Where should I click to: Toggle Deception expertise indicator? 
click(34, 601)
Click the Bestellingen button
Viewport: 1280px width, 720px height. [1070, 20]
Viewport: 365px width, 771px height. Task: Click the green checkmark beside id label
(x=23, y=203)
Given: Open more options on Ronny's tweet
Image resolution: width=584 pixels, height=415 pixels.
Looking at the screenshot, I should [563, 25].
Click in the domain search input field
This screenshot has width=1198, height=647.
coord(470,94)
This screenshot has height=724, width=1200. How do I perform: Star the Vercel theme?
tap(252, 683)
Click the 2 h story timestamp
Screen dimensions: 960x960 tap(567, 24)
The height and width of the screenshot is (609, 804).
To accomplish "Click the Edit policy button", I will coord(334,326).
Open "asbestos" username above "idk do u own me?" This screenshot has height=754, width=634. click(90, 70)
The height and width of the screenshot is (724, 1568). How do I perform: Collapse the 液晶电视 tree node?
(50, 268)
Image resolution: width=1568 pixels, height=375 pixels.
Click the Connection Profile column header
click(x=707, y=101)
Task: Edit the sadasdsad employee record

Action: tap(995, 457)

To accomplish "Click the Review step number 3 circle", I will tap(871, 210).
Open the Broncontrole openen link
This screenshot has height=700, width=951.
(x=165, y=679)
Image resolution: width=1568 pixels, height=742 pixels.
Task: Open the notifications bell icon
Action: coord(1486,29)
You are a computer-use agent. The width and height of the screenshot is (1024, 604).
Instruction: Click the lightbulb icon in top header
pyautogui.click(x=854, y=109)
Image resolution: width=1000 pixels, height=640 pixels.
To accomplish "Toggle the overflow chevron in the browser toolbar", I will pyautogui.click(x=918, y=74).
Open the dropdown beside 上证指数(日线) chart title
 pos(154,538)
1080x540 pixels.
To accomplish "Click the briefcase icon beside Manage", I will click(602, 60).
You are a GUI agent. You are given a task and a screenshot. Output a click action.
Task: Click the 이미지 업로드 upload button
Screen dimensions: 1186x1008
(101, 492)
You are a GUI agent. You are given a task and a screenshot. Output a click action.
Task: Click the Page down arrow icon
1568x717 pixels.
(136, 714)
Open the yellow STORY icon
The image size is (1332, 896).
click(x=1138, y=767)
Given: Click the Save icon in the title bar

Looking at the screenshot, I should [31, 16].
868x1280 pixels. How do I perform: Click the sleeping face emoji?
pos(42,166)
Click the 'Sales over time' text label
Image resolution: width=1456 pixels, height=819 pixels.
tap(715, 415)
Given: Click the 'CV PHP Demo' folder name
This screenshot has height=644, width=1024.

### The problem
Go through the records above and write each one out again exactly.

### Solution for this task
Where should I click to: Toggle Deception expertise indicator? 
click(34, 601)
Click the Bestellingen button
Viewport: 1280px width, 720px height. [1070, 20]
Viewport: 365px width, 771px height. Task: Click the green checkmark beside id label
(x=23, y=203)
Given: Open more options on Ronny's tweet
Image resolution: width=584 pixels, height=415 pixels.
Looking at the screenshot, I should [563, 25].
Click in the domain search input field
This screenshot has width=1198, height=647.
coord(470,94)
This screenshot has height=724, width=1200. How do I perform: Star the Vercel theme?
tap(252, 683)
Click the 2 h story timestamp
Screen dimensions: 960x960 tap(567, 24)
The height and width of the screenshot is (609, 804).
To accomplish "Click the Edit policy button", I will coord(334,326).
Open "asbestos" username above "idk do u own me?" This screenshot has height=754, width=634. click(90, 70)
The height and width of the screenshot is (724, 1568). How do I perform: Collapse the 液晶电视 tree node?
(50, 268)
Image resolution: width=1568 pixels, height=375 pixels.
Click the Connection Profile column header
click(x=707, y=101)
Task: Edit the sadasdsad employee record

Action: tap(995, 457)

To accomplish "Click the Review step number 3 circle", I will tap(871, 210).
Open the Broncontrole openen link
This screenshot has height=700, width=951.
(x=165, y=679)
Image resolution: width=1568 pixels, height=742 pixels.
Task: Open the notifications bell icon
Action: coord(1486,29)
You are a computer-use agent. The width and height of the screenshot is (1024, 604).
Instruction: Click the lightbulb icon in top header
pyautogui.click(x=854, y=109)
Image resolution: width=1000 pixels, height=640 pixels.
To accomplish "Toggle the overflow chevron in the browser toolbar", I will pyautogui.click(x=918, y=74).
Open the dropdown beside 上证指数(日线) chart title
 pos(154,538)
1080x540 pixels.
To accomplish "Click the briefcase icon beside Manage", I will click(602, 60).
You are a GUI agent. You are given a task and a screenshot. Output a click action.
Task: Click the 이미지 업로드 upload button
Screen dimensions: 1186x1008
(101, 492)
You are a GUI agent. You are given a task and a screenshot. Output a click action.
Task: Click the Page down arrow icon
1568x717 pixels.
(136, 714)
Open the yellow STORY icon
The image size is (1332, 896).
click(x=1138, y=767)
Given: Click the Save icon in the title bar

Looking at the screenshot, I should [31, 16].
868x1280 pixels. How do I perform: Click the sleeping face emoji?
pos(42,166)
Click the 'Sales over time' text label
Image resolution: width=1456 pixels, height=819 pixels.
tap(715, 415)
Given: Click the 'CV PHP Demo' folder name
This screenshot has height=644, width=1024.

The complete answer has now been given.